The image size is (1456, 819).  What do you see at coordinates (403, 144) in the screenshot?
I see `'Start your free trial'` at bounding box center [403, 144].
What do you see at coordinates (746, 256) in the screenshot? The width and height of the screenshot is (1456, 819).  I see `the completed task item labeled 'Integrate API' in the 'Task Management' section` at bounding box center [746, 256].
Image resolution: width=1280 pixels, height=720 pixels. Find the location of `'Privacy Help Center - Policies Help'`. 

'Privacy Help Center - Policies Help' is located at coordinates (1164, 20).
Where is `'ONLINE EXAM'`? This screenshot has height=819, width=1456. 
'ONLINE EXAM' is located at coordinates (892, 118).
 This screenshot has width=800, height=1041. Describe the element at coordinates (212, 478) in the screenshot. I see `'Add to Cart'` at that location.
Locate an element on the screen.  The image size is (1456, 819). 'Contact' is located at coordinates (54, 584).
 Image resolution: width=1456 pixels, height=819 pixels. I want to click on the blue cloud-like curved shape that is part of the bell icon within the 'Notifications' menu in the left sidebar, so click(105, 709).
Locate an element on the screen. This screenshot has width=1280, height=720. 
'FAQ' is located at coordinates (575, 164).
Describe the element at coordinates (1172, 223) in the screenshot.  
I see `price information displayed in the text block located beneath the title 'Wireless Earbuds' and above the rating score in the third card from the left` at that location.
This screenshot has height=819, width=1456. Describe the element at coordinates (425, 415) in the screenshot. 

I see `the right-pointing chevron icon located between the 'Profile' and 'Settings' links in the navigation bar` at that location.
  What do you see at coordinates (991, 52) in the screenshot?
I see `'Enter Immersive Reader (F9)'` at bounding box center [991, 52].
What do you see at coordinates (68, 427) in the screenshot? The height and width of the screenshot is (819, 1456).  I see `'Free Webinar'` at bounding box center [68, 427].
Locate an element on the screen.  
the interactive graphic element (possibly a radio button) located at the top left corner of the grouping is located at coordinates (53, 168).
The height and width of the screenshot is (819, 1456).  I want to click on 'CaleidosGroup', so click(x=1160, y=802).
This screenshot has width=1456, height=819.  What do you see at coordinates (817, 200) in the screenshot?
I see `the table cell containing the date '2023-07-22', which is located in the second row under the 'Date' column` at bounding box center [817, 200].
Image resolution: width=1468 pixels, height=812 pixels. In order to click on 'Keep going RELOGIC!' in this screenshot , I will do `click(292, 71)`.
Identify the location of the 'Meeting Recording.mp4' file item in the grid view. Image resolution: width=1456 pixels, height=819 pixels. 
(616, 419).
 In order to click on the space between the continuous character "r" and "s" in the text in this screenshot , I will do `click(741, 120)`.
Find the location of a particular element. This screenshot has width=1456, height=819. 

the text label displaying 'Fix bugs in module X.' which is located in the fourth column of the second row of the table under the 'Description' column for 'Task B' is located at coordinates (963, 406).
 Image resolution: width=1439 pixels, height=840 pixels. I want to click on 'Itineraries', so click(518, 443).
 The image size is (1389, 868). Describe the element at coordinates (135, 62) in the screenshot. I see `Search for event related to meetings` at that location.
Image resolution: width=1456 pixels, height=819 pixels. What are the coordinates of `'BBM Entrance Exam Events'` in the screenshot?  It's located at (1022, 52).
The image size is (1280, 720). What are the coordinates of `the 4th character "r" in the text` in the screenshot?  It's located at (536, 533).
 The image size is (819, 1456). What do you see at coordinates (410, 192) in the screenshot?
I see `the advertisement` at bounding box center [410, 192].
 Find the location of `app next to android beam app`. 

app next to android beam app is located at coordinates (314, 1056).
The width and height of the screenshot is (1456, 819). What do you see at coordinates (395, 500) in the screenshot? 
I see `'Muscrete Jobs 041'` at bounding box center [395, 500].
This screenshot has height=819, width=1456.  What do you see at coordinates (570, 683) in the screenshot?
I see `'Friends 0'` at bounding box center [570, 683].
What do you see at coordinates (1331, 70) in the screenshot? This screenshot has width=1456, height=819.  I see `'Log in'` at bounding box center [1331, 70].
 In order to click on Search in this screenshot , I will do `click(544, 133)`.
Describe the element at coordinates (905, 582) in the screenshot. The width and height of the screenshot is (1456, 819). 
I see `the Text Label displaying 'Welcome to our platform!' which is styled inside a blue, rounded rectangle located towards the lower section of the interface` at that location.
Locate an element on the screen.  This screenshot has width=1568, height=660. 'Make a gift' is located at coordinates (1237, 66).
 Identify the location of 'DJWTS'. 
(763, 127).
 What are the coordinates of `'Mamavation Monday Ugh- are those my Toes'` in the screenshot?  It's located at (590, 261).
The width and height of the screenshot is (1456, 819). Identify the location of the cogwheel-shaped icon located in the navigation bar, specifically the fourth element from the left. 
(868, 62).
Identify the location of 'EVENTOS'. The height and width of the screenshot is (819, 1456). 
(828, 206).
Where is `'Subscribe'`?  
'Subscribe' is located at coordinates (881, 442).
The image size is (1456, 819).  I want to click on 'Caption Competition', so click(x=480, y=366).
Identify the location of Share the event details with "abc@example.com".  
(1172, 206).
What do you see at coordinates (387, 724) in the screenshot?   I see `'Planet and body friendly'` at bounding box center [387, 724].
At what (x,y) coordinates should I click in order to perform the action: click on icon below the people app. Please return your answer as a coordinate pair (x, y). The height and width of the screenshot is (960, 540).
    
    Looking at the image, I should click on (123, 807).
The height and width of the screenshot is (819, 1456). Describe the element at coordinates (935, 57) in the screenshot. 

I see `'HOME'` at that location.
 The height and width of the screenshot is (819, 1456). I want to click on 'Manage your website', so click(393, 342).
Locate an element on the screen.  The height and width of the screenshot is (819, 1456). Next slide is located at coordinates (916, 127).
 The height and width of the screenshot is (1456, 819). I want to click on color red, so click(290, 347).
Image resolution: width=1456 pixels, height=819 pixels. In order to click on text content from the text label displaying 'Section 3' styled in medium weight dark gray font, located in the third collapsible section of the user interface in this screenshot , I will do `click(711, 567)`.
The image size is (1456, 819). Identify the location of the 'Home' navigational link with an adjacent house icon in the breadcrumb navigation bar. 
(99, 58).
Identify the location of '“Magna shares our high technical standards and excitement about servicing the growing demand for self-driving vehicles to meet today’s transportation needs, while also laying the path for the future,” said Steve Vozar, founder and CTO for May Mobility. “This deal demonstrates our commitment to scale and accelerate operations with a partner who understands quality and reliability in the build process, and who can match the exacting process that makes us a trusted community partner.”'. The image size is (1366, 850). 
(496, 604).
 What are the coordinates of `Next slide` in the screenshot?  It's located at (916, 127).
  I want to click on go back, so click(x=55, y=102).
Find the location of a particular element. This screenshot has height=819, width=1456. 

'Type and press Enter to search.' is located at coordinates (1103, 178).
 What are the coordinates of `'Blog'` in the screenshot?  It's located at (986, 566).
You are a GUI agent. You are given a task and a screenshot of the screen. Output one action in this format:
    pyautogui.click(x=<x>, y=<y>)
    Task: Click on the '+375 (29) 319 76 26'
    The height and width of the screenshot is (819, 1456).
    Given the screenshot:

● **EXERCISE DESCRIPTION**:
Rewrite the records above as a JSON list of strings with one string per line, leaving out blank lines.

● **SOLUTION TO THIS TASK**:
[
  "The image size is (1456, 819).  What do you see at coordinates (403, 144) in the screenshot?",
  "I see `'Start your free trial'` at bounding box center [403, 144].",
  "What do you see at coordinates (746, 256) in the screenshot? The width and height of the screenshot is (1456, 819).  I see `the completed task item labeled 'Integrate API' in the 'Task Management' section` at bounding box center [746, 256].",
  "Image resolution: width=1280 pixels, height=720 pixels. Find the location of `'Privacy Help Center - Policies Help'`. ",
  "'Privacy Help Center - Policies Help' is located at coordinates (1164, 20).",
  "Where is `'ONLINE EXAM'`? This screenshot has height=819, width=1456. ",
  "'ONLINE EXAM' is located at coordinates (892, 118).",
  " This screenshot has width=800, height=1041. Describe the element at coordinates (212, 478) in the screenshot. I see `'Add to Cart'` at that location.",
  "Locate an element on the screen.  The image size is (1456, 819). 'Contact' is located at coordinates (54, 584).",
  " Image resolution: width=1456 pixels, height=819 pixels. I want to click on the blue cloud-like curved shape that is part of the bell icon within the 'Notifications' menu in the left sidebar, so click(105, 709).",
  "Locate an element on the screen. This screenshot has width=1280, height=720. ",
  "'FAQ' is located at coordinates (575, 164).",
  "Describe the element at coordinates (1172, 223) in the screenshot.  ",
  "I see `price information displayed in the text block located beneath the title 'Wireless Earbuds' and above the rating score in the third card from the left` at that location.",
  "This screenshot has height=819, width=1456. Describe the element at coordinates (425, 415) in the screenshot. ",
  "I see `the right-pointing chevron icon located between the 'Profile' and 'Settings' links in the navigation bar` at that location.",
  "  What do you see at coordinates (991, 52) in the screenshot?",
  "I see `'Enter Immersive Reader (F9)'` at bounding box center [991, 52].",
  "What do you see at coordinates (68, 427) in the screenshot? The height and width of the screenshot is (819, 1456).  I see `'Free Webinar'` at bounding box center [68, 427].",
  "Locate an element on the screen.  ",
  "the interactive graphic element (possibly a radio button) located at the top left corner of the grouping is located at coordinates (53, 168).",
  "The height and width of the screenshot is (819, 1456).  I want to click on 'CaleidosGroup', so click(x=1160, y=802).",
  "This screenshot has width=1456, height=819.  What do you see at coordinates (817, 200) in the screenshot?",
  "I see `the table cell containing the date '2023-07-22', which is located in the second row under the 'Date' column` at bounding box center [817, 200].",
  "Image resolution: width=1468 pixels, height=812 pixels. In order to click on 'Keep going RELOGIC!' in this screenshot , I will do `click(292, 71)`.",
  "Identify the location of the 'Meeting Recording.mp4' file item in the grid view. Image resolution: width=1456 pixels, height=819 pixels. ",
  "(616, 419).",
  " In order to click on the space between the continuous character \"r\" and \"s\" in the text in this screenshot , I will do `click(741, 120)`.",
  "Find the location of a particular element. This screenshot has width=1456, height=819. ",
  "the text label displaying 'Fix bugs in module X.' which is located in the fourth column of the second row of the table under the 'Description' column for 'Task B' is located at coordinates (963, 406).",
  " Image resolution: width=1439 pixels, height=840 pixels. I want to click on 'Itineraries', so click(518, 443).",
  " The image size is (1389, 868). Describe the element at coordinates (135, 62) in the screenshot. I see `Search for event related to meetings` at that location.",
  "Image resolution: width=1456 pixels, height=819 pixels. What are the coordinates of `'BBM Entrance Exam Events'` in the screenshot?  It's located at (1022, 52).",
  "The image size is (1280, 720). What are the coordinates of `the 4th character \"r\" in the text` in the screenshot?  It's located at (536, 533).",
  " The image size is (819, 1456). What do you see at coordinates (410, 192) in the screenshot?",
  "I see `the advertisement` at bounding box center [410, 192].",
  " Find the location of `app next to android beam app`. ",
  "app next to android beam app is located at coordinates (314, 1056).",
  "The width and height of the screenshot is (1456, 819). What do you see at coordinates (395, 500) in the screenshot? ",
  "I see `'Muscrete Jobs 041'` at bounding box center [395, 500].",
  "This screenshot has height=819, width=1456.  What do you see at coordinates (570, 683) in the screenshot?",
  "I see `'Friends 0'` at bounding box center [570, 683].",
  "What do you see at coordinates (1331, 70) in the screenshot? This screenshot has width=1456, height=819.  I see `'Log in'` at bounding box center [1331, 70].",
  " In order to click on Search in this screenshot , I will do `click(544, 133)`.",
  "Describe the element at coordinates (905, 582) in the screenshot. The width and height of the screenshot is (1456, 819). ",
  "I see `the Text Label displaying 'Welcome to our platform!' which is styled inside a blue, rounded rectangle located towards the lower section of the interface` at that location.",
  "Locate an element on the screen.  This screenshot has width=1568, height=660. 'Make a gift' is located at coordinates (1237, 66).",
  " Identify the location of 'DJWTS'. ",
  "(763, 127).",
  " What are the coordinates of `'Mamavation Monday Ugh- are those my Toes'` in the screenshot?  It's located at (590, 261).",
  "The width and height of the screenshot is (1456, 819). Identify the location of the cogwheel-shaped icon located in the navigation bar, specifically the fourth element from the left. ",
  "(868, 62).",
  "Identify the location of 'EVENTOS'. The height and width of the screenshot is (819, 1456). ",
  "(828, 206).",
  "Where is `'Subscribe'`?  ",
  "'Subscribe' is located at coordinates (881, 442).",
  "The image size is (1456, 819).  I want to click on 'Caption Competition', so click(x=480, y=366).",
  "Identify the location of Share the event details with \"abc@example.com\".  ",
  "(1172, 206).",
  "What do you see at coordinates (387, 724) in the screenshot?   I see `'Planet and body friendly'` at bounding box center [387, 724].",
  "At what (x,y) coordinates should I click in order to perform the action: click on icon below the people app. Please return your answer as a coordinate pair (x, y). The height and width of the screenshot is (960, 540).",
  "    Looking at the image, I should click on (123, 807).",
  "The height and width of the screenshot is (819, 1456). Describe the element at coordinates (935, 57) in the screenshot. ",
  "I see `'HOME'` at that location.",
  " The height and width of the screenshot is (819, 1456). I want to click on 'Manage your website', so click(393, 342).",
  "Locate an element on the screen.  The height and width of the screenshot is (819, 1456). Next slide is located at coordinates (916, 127).",
  " The height and width of the screenshot is (1456, 819). I want to click on color red, so click(290, 347).",
  "Image resolution: width=1456 pixels, height=819 pixels. In order to click on text content from the text label displaying 'Section 3' styled in medium weight dark gray font, located in the third collapsible section of the user interface in this screenshot , I will do `click(711, 567)`.",
  "The image size is (1456, 819). Identify the location of the 'Home' navigational link with an adjacent house icon in the breadcrumb navigation bar. ",
  "(99, 58).",
  "Identify the location of '“Magna shares our high technical standards and excitement about servicing the growing demand for self-driving vehicles to meet today’s transportation needs, while also laying the path for the future,” said Steve Vozar, founder and CTO for May Mobility. “This deal demonstrates our commitment to scale and accelerate operations with a partner who understands quality and reliability in the build process, and who can match the exacting process that makes us a trusted community partner.”'. The image size is (1366, 850). ",
  "(496, 604).",
  " What are the coordinates of `Next slide` in the screenshot?  It's located at (916, 127).",
  "  I want to click on go back, so click(x=55, y=102).",
  "Find the location of a particular element. This screenshot has height=819, width=1456. ",
  "'Type and press Enter to search.' is located at coordinates (1103, 178).",
  " What are the coordinates of `'Blog'` in the screenshot?  It's located at (986, 566).",
  "You are a GUI agent. You are given a task and a screenshot of the screen. Output one action in this format:",
  "    pyautogui.click(x=<x>, y=<y>)",
  "    Task: Click on the '+375 (29) 319 76 26'",
  "    The height and width of the screenshot is (819, 1456).",
  "    Given the screenshot:"
]